▸ Exercise goal: Go through the data and report each line that holds the string "arrows".

▸ Source information:
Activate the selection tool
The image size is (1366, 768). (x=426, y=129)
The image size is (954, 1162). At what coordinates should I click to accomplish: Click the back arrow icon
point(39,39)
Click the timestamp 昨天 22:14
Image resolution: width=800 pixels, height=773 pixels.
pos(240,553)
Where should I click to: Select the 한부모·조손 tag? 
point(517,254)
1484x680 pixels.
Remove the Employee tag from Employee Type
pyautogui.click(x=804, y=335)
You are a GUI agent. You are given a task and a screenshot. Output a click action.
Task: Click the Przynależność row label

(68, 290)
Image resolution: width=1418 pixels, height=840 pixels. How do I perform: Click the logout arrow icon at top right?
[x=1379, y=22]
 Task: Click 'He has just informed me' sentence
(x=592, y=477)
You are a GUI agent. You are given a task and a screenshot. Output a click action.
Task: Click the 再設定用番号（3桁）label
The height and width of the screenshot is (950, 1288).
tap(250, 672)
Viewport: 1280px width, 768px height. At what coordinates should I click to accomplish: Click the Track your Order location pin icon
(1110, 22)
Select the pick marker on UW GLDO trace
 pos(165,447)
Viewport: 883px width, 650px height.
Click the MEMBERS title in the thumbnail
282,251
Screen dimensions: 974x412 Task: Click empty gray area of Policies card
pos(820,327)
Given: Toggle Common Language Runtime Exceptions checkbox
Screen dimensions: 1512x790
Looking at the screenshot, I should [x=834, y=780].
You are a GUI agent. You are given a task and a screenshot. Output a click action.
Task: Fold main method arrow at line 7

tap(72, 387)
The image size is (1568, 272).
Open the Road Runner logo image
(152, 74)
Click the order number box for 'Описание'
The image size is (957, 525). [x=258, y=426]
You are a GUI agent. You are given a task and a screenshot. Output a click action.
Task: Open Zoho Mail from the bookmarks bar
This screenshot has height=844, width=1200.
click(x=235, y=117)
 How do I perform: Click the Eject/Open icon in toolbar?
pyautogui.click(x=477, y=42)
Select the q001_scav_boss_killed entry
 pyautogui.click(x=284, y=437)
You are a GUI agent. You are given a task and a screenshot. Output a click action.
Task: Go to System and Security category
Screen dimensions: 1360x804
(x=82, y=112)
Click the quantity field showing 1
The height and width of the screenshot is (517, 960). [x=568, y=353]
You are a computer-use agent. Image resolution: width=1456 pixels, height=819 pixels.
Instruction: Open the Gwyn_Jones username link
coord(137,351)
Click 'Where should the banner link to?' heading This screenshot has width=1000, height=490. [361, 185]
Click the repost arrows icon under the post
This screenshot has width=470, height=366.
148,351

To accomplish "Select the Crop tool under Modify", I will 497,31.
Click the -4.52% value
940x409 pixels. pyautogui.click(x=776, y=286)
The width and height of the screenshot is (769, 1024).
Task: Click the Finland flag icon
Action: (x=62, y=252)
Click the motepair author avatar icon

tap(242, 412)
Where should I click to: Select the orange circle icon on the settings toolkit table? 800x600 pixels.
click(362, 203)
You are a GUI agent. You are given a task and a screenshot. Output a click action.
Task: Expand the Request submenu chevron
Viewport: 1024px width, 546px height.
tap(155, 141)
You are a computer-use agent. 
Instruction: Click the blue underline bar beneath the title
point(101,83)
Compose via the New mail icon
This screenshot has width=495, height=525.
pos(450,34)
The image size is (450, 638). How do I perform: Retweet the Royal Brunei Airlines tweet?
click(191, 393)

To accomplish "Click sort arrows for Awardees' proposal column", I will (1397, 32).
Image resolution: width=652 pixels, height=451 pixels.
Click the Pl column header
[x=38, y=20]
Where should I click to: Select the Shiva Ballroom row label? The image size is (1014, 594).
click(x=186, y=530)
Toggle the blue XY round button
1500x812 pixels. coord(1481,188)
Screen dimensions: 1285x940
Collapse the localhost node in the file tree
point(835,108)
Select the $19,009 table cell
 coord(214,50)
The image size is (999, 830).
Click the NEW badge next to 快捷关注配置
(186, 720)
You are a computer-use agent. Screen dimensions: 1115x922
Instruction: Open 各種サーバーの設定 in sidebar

▸ Solution for this exercise:
Click the repost arrows icon under the post
To accomplish "Click sort arrows for Awardees' proposal column", I will (1397, 32).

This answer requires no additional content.